El elenco lo integraron ocho actores de edades, formación y experiencia muy diferentes. El solo hecho de mover, hoy por hoy, esa cantidad de personas en un escenario de Miami significa un reto que exige profesionalismo y talento. Sarraín lo ha asumido y el balance es satisfactorio. Ante todo, logró unificar los registros interpretativos y escuelas, y aunque respetó su diversidad consiguió que no hubiera disonancias notorias. A destacar, en primer término, la buena labor desarrollada por Juan David Ferrer y Adrián Más, en quienes recayeron los dos papeles principales. El primero proyectó admirablemente toda la dolorida interioridad de ese padre que lleva una doble vida, mediante un trabajo concentrado y austero. Algo similar hizo Más, al realizar una sincera y sobria concepción de su personaje que le permitió esencializar su profundo sedimento trágico. Un notable crecimiento como actriz demostró Alexa Kuve, quien en su monólogo expresó, con controlada intensidad, la frustración y el sufrimiento de esa chica veinteañera que no estaba preparada para ver a su hermano muerto. Asimismo Rolando Casín reveló las motivaciones y matices del papel del tío del joven protagonista al incorporar registros que lo llevaron de lo farsesco a lo patético. E incluso los mucho más novicios Lian Cenzano y Lyduán González realizaron un ingente esfuerzo por hacer creíbles sus personajes.

Además de la hermana del joven asesinado, en Chamaco intervienen otros dos personajes femeninos, si así puede decirse. Uno es la guardaparques y otro La Paco, un travesti que vende flores, interpretados, respectivamente, por Natacha Amador y Elvira Valdés. Ambos centraron los dos señalamientos críticos principales que ha recibido el montaje. Uno tiene que ver con el hecho de que el papel del travesti fuera asignado a una actriz. Como comentó Antonio Orlando Rodríguez en su reseña en El Nuevo Herald, esa extraña decisión atentó contra la "realidad teatral" del montaje, e hizo que las escenas de La Paco con el policía no tuvieran la resonancia que habría producido la dinámica entre dos actores.

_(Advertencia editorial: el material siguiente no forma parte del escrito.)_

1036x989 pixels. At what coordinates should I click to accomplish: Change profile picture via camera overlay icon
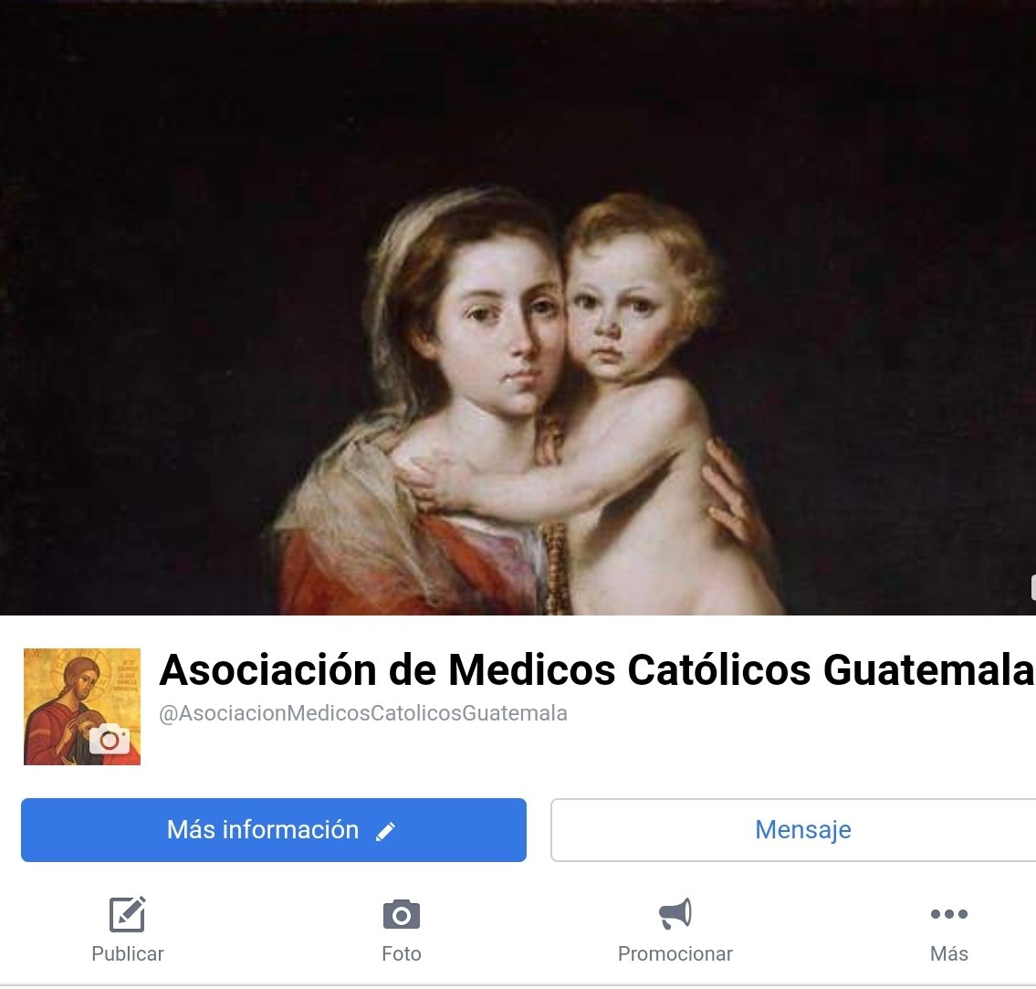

El otro error, en mi opinión, mucho más serio, fue que para este montaje González Melo redactó, a petición de Sarraín, unos versos que pasó a cantar Natacha Amador, y que supuestamente iban a servir como nexo para enlazar un cuadro con el siguiente. En realidad, resulta un agregado innecesario, que además afectó la fluidez de la obra. "El relato se detiene", se dice en uno de los versos. Y eso es exactamente lo que ocurría: la acción se empantanaba a causa de esos añadidos superfluos que nada aportaban a la comprensión y, por el contrario, entorpecían el progreso dramático.

Esas objeciones hicieron que el montaje no alcanzara a ser un trabajo redondo o plenamente logrado, pero en modo alguno deben inducir a minusvalorar sus muchos aciertos. Así parece haberlo comprendido la reducida feligresía que totaliza el público de teatro de Miami. Entre esos espectadores, Chamaco dio bastante que hablar y tuvo, en general, una recepción favorable. Eso a pesar de tratarse de una obra dura, lacerante y, por eso mismo, difícil de digerir. Su eco, no obstante, podría haber sido mucho más amplio de no haberse visto condenada a una ridícula temporada de ¡cinco funciones! Ante esa muestra de insensibilidad y desprecio por el esfuerzo, el talento y los afanes que hicieron posible el estreno de Chamaco, sólo se me ocurre repetir lo que hace más de un siglo expresó Mariano José de Larra: "¡Después de todo eso, haga usted teatro!".